Materials and methods: To uncover the potential use of circulating miR-155 expression as a clinical biomarker in breast cancer, we analyzed 102 breast cancer patients at diagnosis and after treatment as well as 15 healthy women. Total RNA was isolated from patient's plasma and expression of circulating miR-155 was measured with quantitative reverse transcription polymerase chain reaction (qRT-PCR). The expression levels of circulating miR-155 were compared according to the effect of treatment, clinicopathological variables, and progression-free survival. Results: In comparison to the healthy women, expression of circulating miR-155 levels were significantly higher (medians were 18.49±19 and 1.28±0.18, respectively; p<0.0001). The expression levels of miR-155 were significantly diminished after patients completed surgery and chemotherapy (medians were 18.49±19 at diagnosis and 1.32±0.22 after treatment, respectively; p<0.0001). Patients older than 40 years old expressed higher circulating miR-155 than those younger than 40 years-old (medians were 28.92±22 and 4.19±2.49, respectively; p<0.0001). Circulating miR-155 was significantly higher in patients with tumors larger than 5 cm (44.27±2.6 vs 9.17±6.9, p=0.03). MiR-155 expression levels were not significantly different according to various tumor grades, subtypes, and clinical stages. Although longer follow-up is required, progression-free survivals of patients with upregulation of circulating miR-155 were significantly longer (mean survivals were 77 and 65 weeks, Log-rank (Mantel-Cox) test p=0.038).
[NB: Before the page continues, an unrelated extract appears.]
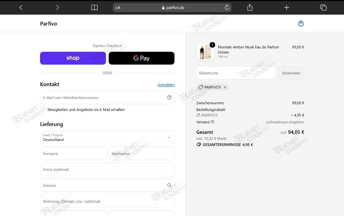Click the Anmelden link
Viewport: 344px width, 216px height.
tap(166, 85)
Conclusion: Expression of circulating miR-155 expression was significantly elevated in breast cancer patients and was decreased after treatment. Therefore, circulating miR-155 is potentially applicable as diagnostic therapeutic monitoring marker in breast cancer.<br />.

Keywords: Biomarker; MicroRNA; breast cancer; miR-155.

Figure 1

Circulating miR-155 Expression Levels in Breast Cancer Patients were Frequently Upregulated and were Significantly Higher Compared to Healthy Women. Medians of miR-155 expression levels were 18.49±19 and 1.28±0.18, respectively; p<0.0001

Figure 2

Expression Levels of Circulating miR-155 were Significantly Higher in Breast Cancer Patients Older than 40 Years-Old (median expression levels were 28.92±22 and 4.19±2.49, respectively; p=0.0009).

Figure 3

Expression Levels of Circulating miR-155 were not Significantly Different between Good/Moderate Differentiation (Grade I-II) and Poor Differentiation (Grade III) (median expression levels were 17.13±14 and 25.87±35, respectively; p=0.67)

Figure 4

Expression Levels of Circulating miR-155 were also not Statistically Different between Early Stages (Stadium I-II) and Late Stages (Stadium III-IV) (median expression levels were 17.13±15 and 31.62±13, respectively; p=0.52).

Figure 5

Significant Reduction of Circulating miR-155 Expression after Surgery and Chemotherapy. In comparison to the baseline, expression of circulating miR-155 was significantly reduced after treatment (medians were 18.49±19 and 1.32±0.22, p<0.0001)

Figure 6

Upregulation of Circulating miR-155 Correlated with Better Progression-Free Survival (PFS). MiR-155 upregulation in breast cancer patients is associated with longer progression-free survival (median PFSs were 77 vs 65 weeks, Mantel-Cox test p=0.038).